Then comes the juicy part:

I shall hope to bring out some of the logical differences more distinctly, but there is also, I fancy, in the background an ideological difference. Russians are made familiar with the ideal that research in pure science can and should be geared to technological performance, in the comprehensive organized effort of a five-year plan for the nation. How far, within such a system, personal and individual inferences from observed facts are permissible we do not know, but it may be safer, and even, in such a political atmosphere, more agreeable, to regard one's scientific work simply as a contributary element in a great machine, and to conceal rather than to advertise the selfish and perhaps heretical aim of understanding for oneself the scientific situation. In the U.S. also the great importance of organized technology has I think made it easy to confuse the process appropriate for drawing correct conclusions, with those aimed rather at, let us say, speeding production, or saving money. There is therefore something to be gained by at least being being able to think of our scientific problems in a language distinct from that of technological efficiency. (p. 70)

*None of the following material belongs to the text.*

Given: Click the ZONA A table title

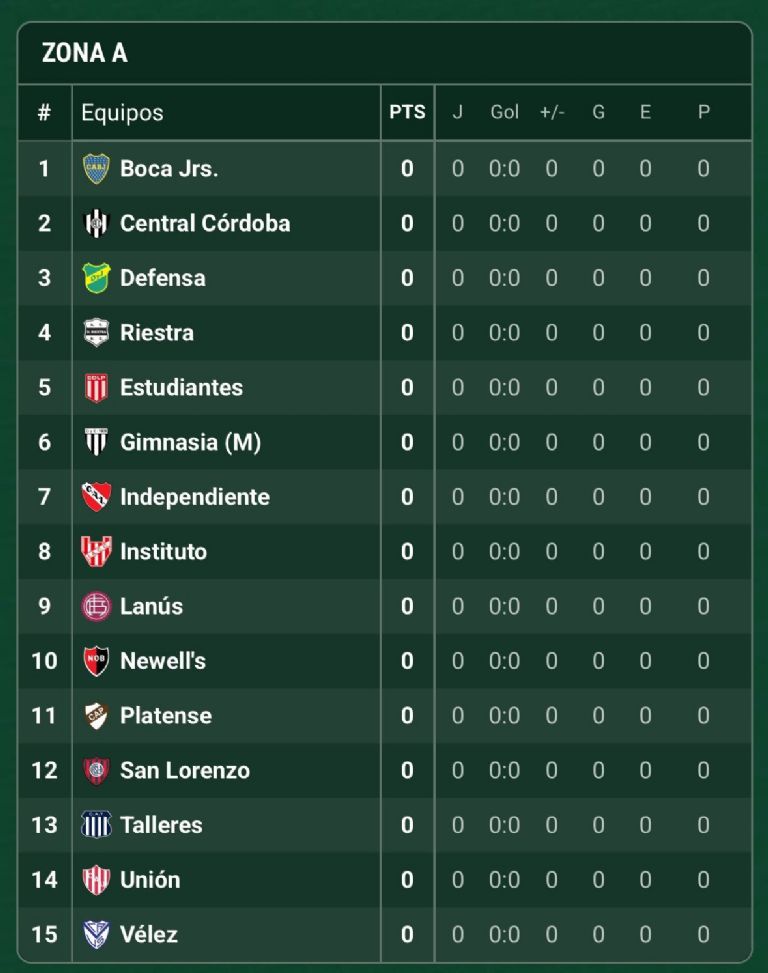Looking at the screenshot, I should click(85, 53).
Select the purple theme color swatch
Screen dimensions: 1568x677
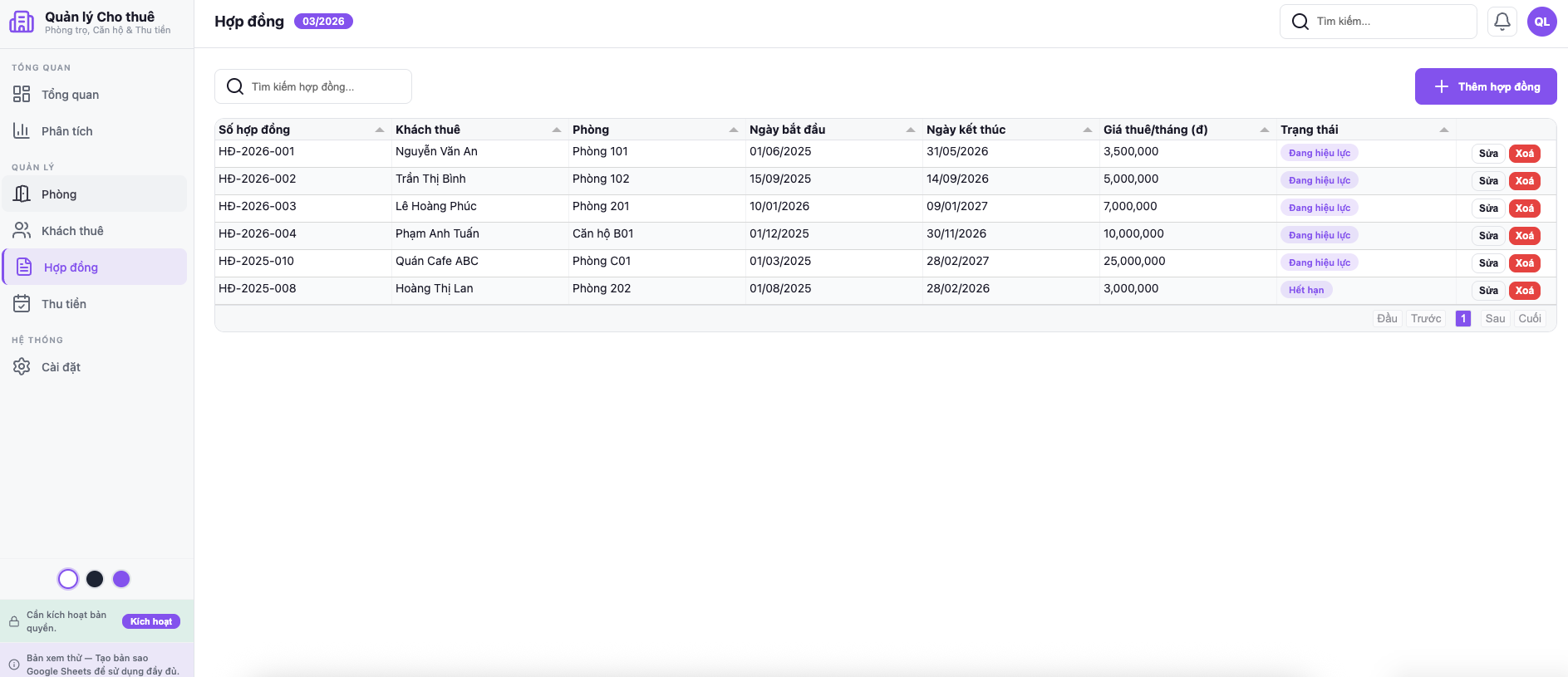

So there you have it: In the technological regime of either of the two Cold War superpowers, "learning," "inference," and private, inner thought are taboo, according to Fisher. Presumably we are to contrast this with the aims of British science going back to Newton.

The Three Issues

Fisher singles out three phrases that he finds particularly offensive in scientific statistics:

"Repeated sampling from the same distribution"
Errors of the "second kind"
"Inductive behaviour"

I'll discuss these one by one.

1. "Repeated sampling from the same distribution"

The issue with the first one is not completely clear to me, but here is what I make of his discussion (pp. 71–72): Suppose you are performing a test to see whether the mean of some population has a specific value; suppose further that the standard deviation of that population is unknown, but that you have estimated it based on the available sample.

The problem then is, if I understand Fisher correctly, that the test depends on the standard deviation being constant and known, but in reality, it is an unknown quantity that you have estimated by a maximum likelihood method. This is, strictly speaking, illegitimate, since any estimate should be based on a numerous and representative sample; but since the standard deviation is a property of samples of size N, you should really have M samples of a sample of size N in order to have some data to estimate from. But clearly, this sets a far too high standard for the amount of data required.

It's a convoluted argument, but I think it makes sense from a rigorously frequentist standpoint: If parameters are consistently interpreted as frequencies, then the only legitimate statistical procedure for learning about an unknown quantity t is to obtain a large number of samples dependent on t and then wait for the law of large numbers to kick in.

Strictly speaking, this means that the amount of data points you need in order to estimate all the parameters in a model will grow exponentially in the number of parameters. That sounds sort of crazy, but if you do not allow yourself to have any model in the absence of data, you really have to wait for the data to overwhelm your initial ignorance before you can say that you have a model of the situation. That takes time.

2. Errors of the "Second Kind"

Errors of the first kind are false negatives: Cases in which, for instance, a population in fact has mean m, but nevertheless exhibits a sample average so far away from m that the hypothesis is rejected. Such errors have a frequentist interpretation, because the likelihoods given m are well-defined even in the absence of a prior distribution over m.

Errors of the second kind are false positives: Some other mean m' different from m produces a sample average so close to m that the false hypothesis of a mean of m is confirmed. This kind of error has no frequentist interpretation, because it requires the alternative hypotheses m' to have prior probabilities, and because it requires that there be a loss function associated with accepting the hypothesis of m when the true mean m' is close to m.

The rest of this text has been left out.